EXTRACTED TEXT |
+ + + +
It's obligatory to provide evidence you have been living together for the past two years or since you got married if that happened less than two years ago. Normally you need six official letters sent to each of you during this period, to the same address or six sent to the joint names or a combination thereof. In case you don't have enough evidence and you are a little bit short, you may stand a chance if you explain why you can't provide the correct amount they are asking for, but you must have some. Without it, chances of being refused again are quite high.


----------



## DeaMK (Jun 9, 2015)

Ordev said:


> This is exactly the situation in our country, ashkevron. My spouse didn't bother to change the address on his ID when he moved to the city where we currently live. I could have added him to my address without much hassle if our marriage was valid in our country, but as it is not, I can't.


I am the one from Macedonia that ashkevron mentioned that had problems with proving co-habitation with partner. Things just added up in our case and made what is reality - living together, an impossible fact to prove. Moreover, the evidence which the UKBI asks for is not evidence which can be obtained here easily and some does not even exist or is illegal. For example, joint bank accounts do not exist, doctors do not send reports at home addresses, there is no such thing as a council tax which can tie you to your residence address, and if you do not own the place where you live than even if you pay for all bills and have a valid written renting contract you will not get bills on your name (this is just not done as it is illegal - bills are charged to the owner of the property not the inhabiter) and a valid renting contract is not even a regular thing and is more an exception than a rule in practice... And we can add to this inability to obtain detailed phone records which go beyond the current year (keeping such records is illegal).

Anyhow, as my partner's visa application was initially refused I do not think it is smart for me to propose anything as possible evidence as thus far we have not been successful (we have asked for an administrative review, though, and are still waiting for the reply..).
+ + + +
GIVEN ENTRIES |
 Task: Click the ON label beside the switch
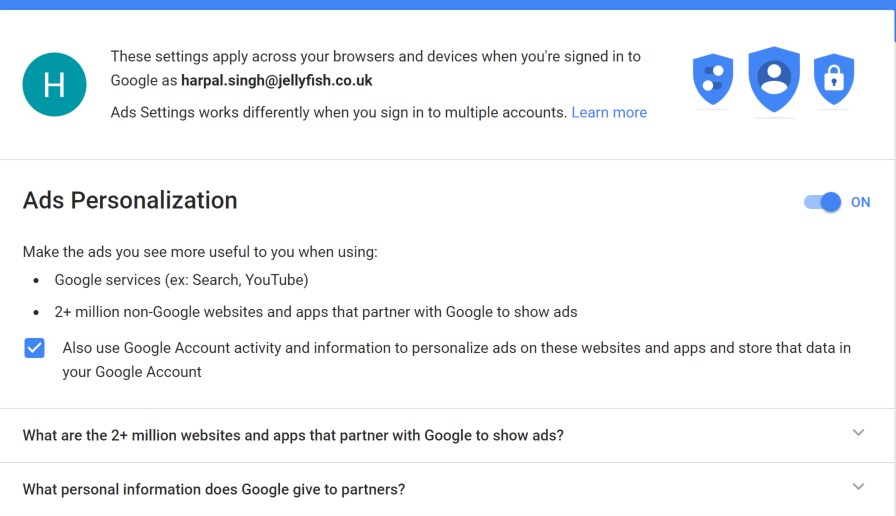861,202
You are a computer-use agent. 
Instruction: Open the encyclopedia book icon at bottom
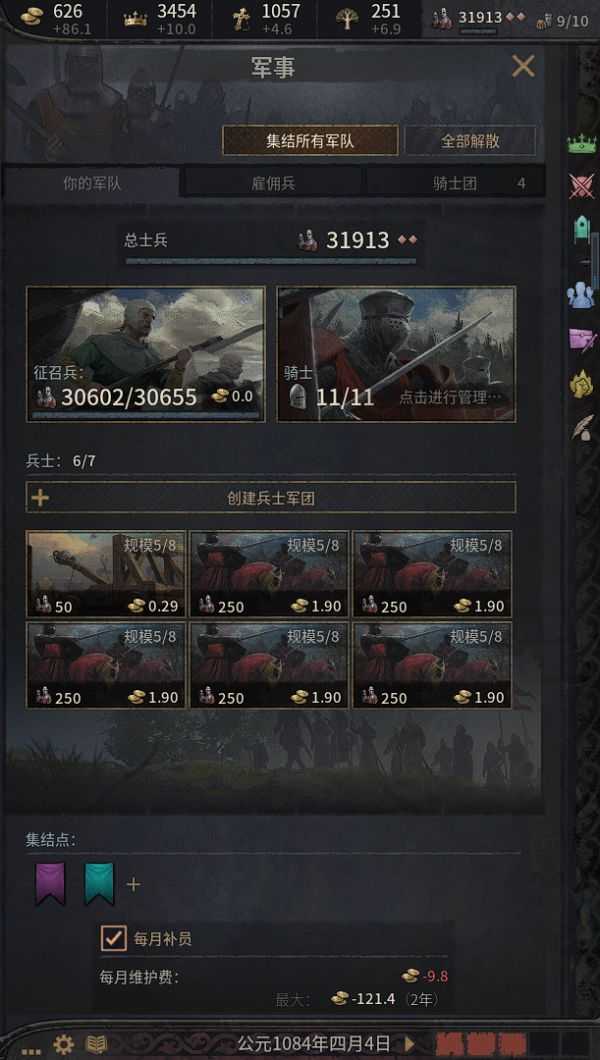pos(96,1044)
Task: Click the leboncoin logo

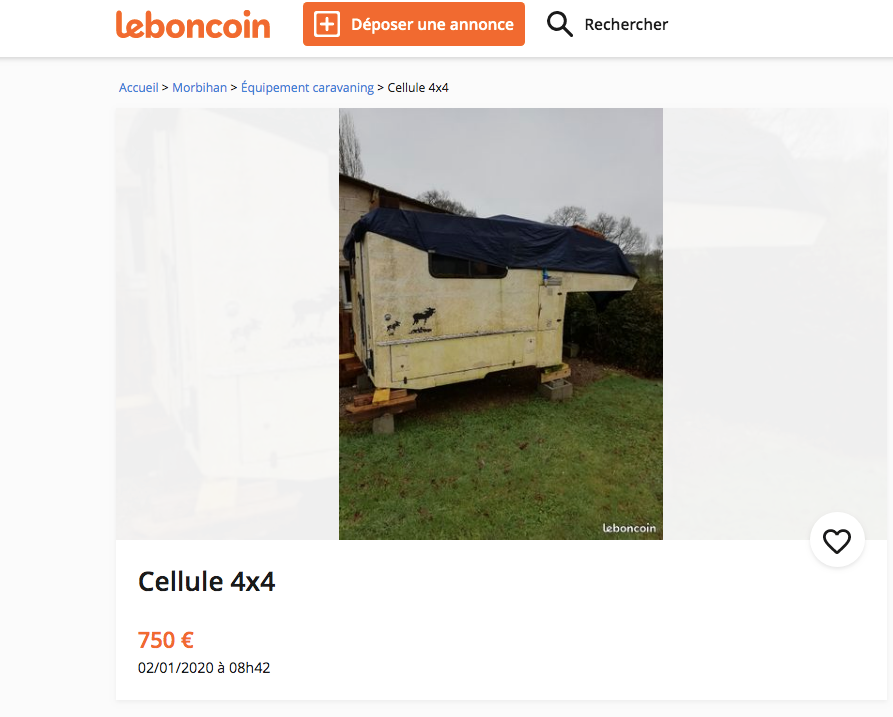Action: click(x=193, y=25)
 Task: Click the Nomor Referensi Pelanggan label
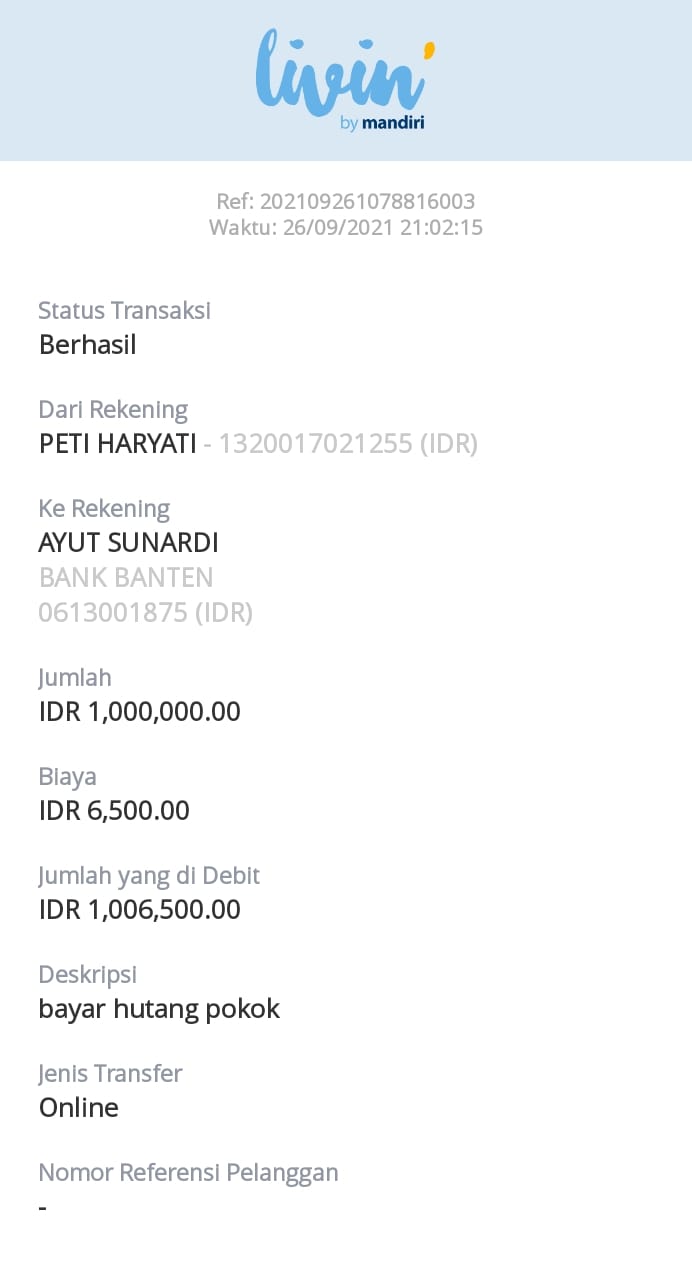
+ + + +
REQUIRED TASKS |
A: From the visa evidence thread, write out the passage starting with "It's obligatory to" and going on through "(Jun 9, 2015)".
B: In the visa evidence thread, why does DeaMK say that a tenant who pays all the bills and has a valid written renting contract still won't get bills in their own name? Answer in one to three sentences.

TASK-BY-TASK RESULTS |
A:
It's obligatory to provide evidence you have been living together for the past two years or since you got married if that happened less than two years ago. Normally you need six official letters sent to each of you during this period, to the same address or six sent to the joint names or a combination thereof. In case you don't have enough evidence and you are a little bit short, you may stand a chance if you explain why you can't provide the correct amount they are asking for, but you must have some. Without it, chances of being refused again are quite high.


----------



## DeaMK (Jun 9, 2015)

B: Putting bills in the inhabitant's name is not done because it is illegal. Bills are charged to the owner of the property, not to the person living there.